What are the biggest challenges?

“The challenges relate to financing, that there are so many people who are poor and cannot afford to pay for healthcare. Lebanon has seen its share of crisis – civil war, a refugee crisis, economic crisis and then came the coronavirus pandemic and the explosion. And the fact that the government has resigned also poses a challenge: Should we provide support to the state-run hospitals when the state is part of the problem”?

“Another challenge is the often complex political implications when field hospitals arrive from many different countries at the same time”.

To care for patients, a field hospital is being built at St. George's University Hospital with room for 80 patients. Photo: Johan von Schreeb

Will the explosion affect the COVID-19 situation in Lebanon?

“The pandemic is starting to accelerate here now, so we will try to utilise the resources that have been sent to help build up COVID-19 care.

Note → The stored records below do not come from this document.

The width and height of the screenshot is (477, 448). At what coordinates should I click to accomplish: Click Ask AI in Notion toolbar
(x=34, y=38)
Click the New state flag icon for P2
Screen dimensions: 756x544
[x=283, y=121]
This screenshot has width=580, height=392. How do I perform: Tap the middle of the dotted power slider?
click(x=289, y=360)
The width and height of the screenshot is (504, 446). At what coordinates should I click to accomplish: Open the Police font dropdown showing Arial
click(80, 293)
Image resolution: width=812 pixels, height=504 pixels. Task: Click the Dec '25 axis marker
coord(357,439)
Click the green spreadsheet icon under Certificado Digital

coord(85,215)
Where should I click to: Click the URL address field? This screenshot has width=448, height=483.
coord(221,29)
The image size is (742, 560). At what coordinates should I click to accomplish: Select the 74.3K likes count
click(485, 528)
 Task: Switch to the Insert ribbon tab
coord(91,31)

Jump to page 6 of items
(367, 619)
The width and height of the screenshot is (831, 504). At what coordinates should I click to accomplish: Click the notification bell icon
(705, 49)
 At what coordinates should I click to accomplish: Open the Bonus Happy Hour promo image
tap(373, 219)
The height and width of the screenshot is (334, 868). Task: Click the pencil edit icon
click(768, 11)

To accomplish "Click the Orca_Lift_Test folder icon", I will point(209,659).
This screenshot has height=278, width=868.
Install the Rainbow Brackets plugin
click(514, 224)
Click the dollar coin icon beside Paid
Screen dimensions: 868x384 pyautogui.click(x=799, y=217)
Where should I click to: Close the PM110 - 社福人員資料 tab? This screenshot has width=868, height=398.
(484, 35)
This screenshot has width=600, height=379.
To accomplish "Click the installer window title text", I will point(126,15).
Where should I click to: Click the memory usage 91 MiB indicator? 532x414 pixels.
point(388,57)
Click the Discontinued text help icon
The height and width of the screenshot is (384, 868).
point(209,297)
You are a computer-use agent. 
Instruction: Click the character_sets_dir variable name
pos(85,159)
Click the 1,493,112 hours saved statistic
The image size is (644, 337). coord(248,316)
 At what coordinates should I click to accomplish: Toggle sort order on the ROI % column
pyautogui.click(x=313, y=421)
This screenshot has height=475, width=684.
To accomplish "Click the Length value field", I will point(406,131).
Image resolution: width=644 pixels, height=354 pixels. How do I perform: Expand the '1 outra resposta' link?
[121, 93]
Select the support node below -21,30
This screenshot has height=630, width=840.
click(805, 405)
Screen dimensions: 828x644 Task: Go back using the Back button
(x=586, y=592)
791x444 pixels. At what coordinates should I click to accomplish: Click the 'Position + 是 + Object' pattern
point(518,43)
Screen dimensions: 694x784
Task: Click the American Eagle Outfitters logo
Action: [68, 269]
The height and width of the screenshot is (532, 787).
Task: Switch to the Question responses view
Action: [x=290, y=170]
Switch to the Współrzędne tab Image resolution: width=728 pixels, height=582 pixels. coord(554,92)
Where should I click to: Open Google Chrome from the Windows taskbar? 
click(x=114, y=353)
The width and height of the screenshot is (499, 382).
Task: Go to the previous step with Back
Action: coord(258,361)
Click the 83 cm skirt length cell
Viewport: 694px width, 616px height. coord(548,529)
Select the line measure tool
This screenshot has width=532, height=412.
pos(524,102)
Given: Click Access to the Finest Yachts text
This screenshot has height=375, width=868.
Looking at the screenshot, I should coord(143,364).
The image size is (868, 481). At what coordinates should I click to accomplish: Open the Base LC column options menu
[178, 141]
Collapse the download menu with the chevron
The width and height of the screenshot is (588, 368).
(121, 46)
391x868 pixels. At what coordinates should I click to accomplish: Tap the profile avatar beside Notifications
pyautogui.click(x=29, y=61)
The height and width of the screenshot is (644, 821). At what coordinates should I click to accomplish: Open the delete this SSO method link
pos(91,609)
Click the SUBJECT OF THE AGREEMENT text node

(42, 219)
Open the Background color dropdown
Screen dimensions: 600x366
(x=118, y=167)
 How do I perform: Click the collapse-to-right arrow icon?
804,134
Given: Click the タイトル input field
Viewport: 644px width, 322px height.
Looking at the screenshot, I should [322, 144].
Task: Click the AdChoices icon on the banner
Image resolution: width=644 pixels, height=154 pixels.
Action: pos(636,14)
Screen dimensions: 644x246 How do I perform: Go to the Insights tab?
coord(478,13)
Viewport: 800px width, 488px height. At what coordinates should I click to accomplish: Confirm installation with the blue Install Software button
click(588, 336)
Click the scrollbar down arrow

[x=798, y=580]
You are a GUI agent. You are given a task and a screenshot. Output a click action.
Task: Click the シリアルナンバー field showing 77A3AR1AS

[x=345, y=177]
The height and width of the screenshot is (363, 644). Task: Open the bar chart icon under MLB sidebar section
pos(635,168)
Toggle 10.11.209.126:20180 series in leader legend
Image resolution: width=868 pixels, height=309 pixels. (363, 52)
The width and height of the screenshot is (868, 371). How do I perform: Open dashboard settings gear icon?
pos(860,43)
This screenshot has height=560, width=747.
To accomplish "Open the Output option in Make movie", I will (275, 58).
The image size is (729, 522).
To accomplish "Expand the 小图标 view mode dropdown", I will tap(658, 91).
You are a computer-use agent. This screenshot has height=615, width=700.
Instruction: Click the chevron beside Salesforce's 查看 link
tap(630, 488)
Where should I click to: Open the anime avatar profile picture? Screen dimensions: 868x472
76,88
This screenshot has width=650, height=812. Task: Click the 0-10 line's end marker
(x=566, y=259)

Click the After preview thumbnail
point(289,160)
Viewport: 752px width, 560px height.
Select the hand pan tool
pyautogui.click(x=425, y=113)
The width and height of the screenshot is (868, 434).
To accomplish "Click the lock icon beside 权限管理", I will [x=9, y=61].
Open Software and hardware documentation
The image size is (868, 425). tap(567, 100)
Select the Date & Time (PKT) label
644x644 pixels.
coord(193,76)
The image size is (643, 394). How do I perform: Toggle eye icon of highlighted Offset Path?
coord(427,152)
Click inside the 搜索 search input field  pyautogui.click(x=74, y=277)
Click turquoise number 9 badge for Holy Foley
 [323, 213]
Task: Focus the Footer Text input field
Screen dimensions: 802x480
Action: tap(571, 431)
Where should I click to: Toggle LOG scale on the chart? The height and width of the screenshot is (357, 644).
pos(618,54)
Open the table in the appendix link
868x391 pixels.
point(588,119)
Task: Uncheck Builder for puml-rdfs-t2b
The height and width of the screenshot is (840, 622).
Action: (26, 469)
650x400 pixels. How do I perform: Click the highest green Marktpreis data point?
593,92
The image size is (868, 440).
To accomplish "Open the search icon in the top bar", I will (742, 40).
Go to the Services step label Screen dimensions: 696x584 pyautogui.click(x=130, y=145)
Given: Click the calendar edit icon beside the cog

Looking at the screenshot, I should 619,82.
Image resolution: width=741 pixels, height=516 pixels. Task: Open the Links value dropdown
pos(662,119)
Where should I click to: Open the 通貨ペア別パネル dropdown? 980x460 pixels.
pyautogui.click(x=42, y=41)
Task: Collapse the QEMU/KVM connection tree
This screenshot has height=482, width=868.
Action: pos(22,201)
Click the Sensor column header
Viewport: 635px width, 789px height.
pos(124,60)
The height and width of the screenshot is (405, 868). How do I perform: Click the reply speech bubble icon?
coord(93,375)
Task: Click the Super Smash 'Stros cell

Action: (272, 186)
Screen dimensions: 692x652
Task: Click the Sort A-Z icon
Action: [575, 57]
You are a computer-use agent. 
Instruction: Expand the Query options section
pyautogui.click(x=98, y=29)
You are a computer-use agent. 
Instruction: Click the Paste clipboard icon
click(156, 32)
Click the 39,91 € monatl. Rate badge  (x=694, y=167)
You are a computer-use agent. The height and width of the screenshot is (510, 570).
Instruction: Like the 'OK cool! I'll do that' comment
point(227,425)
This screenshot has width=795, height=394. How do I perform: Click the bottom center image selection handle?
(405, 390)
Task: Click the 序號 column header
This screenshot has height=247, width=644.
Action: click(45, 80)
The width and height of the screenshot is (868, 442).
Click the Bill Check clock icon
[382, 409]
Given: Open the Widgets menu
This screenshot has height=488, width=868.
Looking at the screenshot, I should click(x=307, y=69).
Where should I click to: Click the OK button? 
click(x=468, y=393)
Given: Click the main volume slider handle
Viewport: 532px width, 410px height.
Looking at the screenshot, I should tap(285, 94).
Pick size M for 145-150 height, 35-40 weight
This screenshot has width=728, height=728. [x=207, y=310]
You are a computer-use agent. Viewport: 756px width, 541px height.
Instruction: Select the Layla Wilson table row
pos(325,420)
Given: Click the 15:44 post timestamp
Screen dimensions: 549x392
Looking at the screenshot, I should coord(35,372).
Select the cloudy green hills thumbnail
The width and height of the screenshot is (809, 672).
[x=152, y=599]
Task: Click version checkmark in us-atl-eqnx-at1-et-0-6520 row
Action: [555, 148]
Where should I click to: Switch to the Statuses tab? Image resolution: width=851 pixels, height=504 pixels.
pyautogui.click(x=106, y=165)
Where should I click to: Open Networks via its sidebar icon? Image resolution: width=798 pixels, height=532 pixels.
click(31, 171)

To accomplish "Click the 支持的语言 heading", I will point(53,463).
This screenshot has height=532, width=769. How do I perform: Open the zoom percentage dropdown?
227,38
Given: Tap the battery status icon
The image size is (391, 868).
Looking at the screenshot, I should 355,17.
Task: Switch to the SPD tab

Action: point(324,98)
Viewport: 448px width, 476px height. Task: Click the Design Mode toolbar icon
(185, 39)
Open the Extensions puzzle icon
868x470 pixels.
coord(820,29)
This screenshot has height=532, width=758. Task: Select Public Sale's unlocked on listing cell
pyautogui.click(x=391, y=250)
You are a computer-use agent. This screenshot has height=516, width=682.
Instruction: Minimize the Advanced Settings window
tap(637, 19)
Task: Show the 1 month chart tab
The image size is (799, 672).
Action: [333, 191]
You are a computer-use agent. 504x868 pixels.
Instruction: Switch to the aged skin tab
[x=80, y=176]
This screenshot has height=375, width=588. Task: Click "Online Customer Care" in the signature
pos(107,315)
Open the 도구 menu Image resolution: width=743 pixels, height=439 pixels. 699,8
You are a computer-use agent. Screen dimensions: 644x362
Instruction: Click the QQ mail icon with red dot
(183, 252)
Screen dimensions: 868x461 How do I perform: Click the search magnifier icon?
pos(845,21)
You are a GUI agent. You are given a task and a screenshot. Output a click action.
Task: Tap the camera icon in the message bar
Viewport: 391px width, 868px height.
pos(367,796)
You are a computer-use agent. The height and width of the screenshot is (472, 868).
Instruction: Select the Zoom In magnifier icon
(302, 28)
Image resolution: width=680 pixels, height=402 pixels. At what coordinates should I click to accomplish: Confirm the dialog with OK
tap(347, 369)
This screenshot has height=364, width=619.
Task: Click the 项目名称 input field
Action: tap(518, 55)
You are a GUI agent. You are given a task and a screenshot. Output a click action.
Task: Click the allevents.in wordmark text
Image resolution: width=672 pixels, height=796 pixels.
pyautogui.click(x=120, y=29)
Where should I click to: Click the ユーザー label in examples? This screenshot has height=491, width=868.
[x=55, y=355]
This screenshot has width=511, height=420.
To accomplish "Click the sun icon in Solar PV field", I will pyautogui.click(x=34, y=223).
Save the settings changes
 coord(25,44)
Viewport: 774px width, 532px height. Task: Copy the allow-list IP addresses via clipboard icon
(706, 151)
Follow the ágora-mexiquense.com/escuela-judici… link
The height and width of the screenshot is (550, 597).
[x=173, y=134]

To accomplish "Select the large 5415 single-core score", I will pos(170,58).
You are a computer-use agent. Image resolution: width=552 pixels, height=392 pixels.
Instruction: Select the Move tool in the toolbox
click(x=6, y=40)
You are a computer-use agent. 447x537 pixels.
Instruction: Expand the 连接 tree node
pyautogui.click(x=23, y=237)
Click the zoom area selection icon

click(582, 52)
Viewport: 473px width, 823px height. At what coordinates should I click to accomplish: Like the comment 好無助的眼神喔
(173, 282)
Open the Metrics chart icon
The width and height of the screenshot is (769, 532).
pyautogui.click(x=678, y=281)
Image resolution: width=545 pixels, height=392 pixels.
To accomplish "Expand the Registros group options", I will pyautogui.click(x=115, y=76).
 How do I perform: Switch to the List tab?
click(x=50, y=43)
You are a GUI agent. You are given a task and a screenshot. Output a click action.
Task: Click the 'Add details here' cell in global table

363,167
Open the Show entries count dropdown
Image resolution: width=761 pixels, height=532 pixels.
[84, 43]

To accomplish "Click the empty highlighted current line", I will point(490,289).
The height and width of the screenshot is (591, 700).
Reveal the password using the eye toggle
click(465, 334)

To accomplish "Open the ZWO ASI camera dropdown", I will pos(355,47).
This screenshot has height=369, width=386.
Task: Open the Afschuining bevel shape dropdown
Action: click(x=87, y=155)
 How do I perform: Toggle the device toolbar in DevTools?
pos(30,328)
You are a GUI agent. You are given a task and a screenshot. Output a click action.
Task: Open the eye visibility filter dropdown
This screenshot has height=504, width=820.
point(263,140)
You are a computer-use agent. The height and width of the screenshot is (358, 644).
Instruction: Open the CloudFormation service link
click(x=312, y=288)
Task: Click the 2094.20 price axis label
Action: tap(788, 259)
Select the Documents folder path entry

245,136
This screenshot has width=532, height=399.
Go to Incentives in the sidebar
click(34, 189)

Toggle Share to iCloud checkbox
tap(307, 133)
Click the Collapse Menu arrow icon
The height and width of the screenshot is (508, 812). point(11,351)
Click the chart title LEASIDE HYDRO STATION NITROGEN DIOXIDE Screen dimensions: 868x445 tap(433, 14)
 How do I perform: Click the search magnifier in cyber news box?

A lot of the things we did at KI, such as the online training for Swedish health care professionals, will be very useful here. The intensive care units here are full, and this will most certainly grow into an even bigger problem. But we can utilise the knowledge that has emerged out of COVID care the last few months – the WHO can help make this kind of expertise available so that our Lebanese colleagues have access to the most up-to-date treatment methods”.

“I think that it is great that through our collaboration with the WHO (the Centre for Research on Health Care in Disasters at KI has been a WHO collaborating centre since 2017) KI can contribute on an operational level while ensuring that our contribution is based on research-based knowledge”.

So how long will you stay there?

“Until the end of the month, tentatively, but we will see how things go. I can work online and attend to my KI responsibilities from here as well”.